In the cause of fighting terrorism, we have lost sight of our original founding principles.

To force Apple to defeat the encryption designed to protect personal data is to start down a road from which we cannot return. The government wants companies to design a “backdoor” into encrypted devices. A door controlled by government.

That is a frightening thought. Imagine the potential for disruption of the political process, privacy violations, and abuse.

To invoke the specter of Orwell’s 1984 has lost some of its once chilling effect. In this world 32 years after that date, it fails to convey the dire warning it once did. Yet we should keep this in mind, Orwell’s warning of “Big Brother” may have been premature, but he was not wrong.
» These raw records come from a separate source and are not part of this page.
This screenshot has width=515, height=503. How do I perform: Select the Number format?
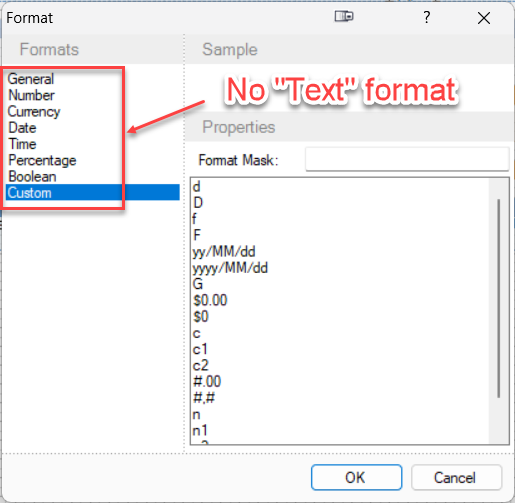[x=31, y=95]
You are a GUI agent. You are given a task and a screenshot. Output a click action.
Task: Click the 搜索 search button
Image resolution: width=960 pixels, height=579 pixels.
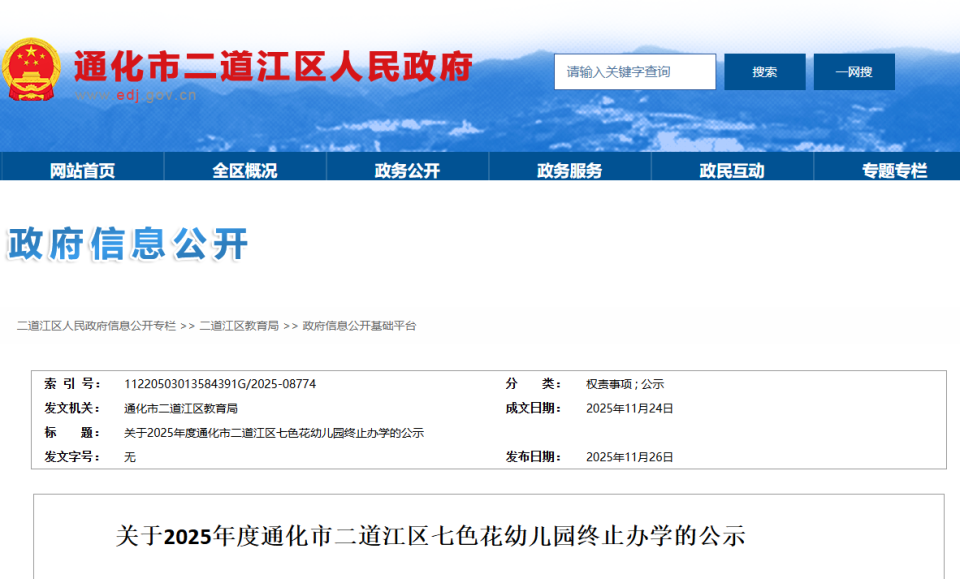pos(764,71)
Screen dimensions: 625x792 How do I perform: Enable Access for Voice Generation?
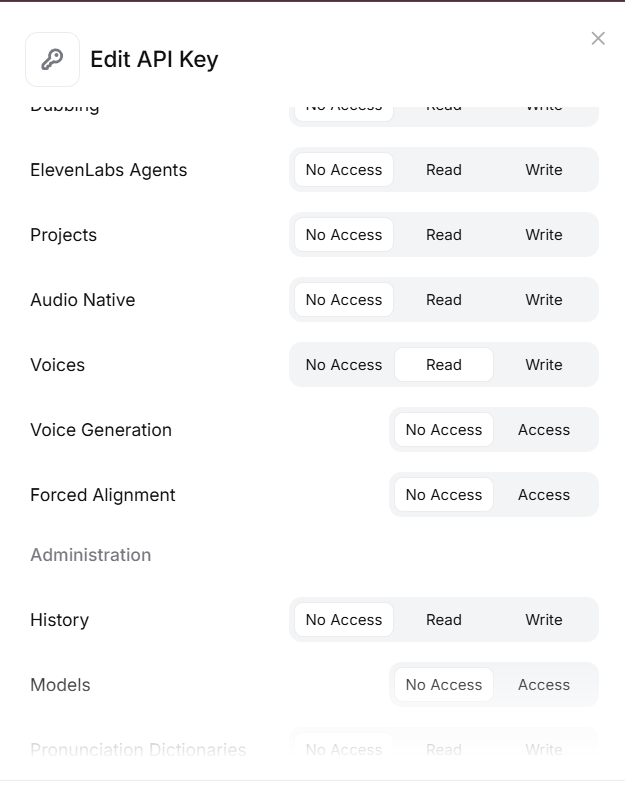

As Benjamin Franklin once said, “They that can give up essential liberty to obtain a little temporary safety deserve neither liberty nor safety.”





The Inherent Risks of Freedom

Freedom carries with it responsibilities and risks

Those who enjoy the freedoms guaranteed by our Constitution and Laws must accept the responsibility to support the same freedom for those that hold different perspectives.

We bear the burden of tolerance for those with whom we disagree in exchange for a tolerance of our own ideas.

The risks of freedom are not the same as the risks to freedom.

The laws of this nation insure that all views, religious, political, social, or personal are entitled to equal protection.

One does not have to agree with or support such diverse differences, but you cannot support or condone oppression.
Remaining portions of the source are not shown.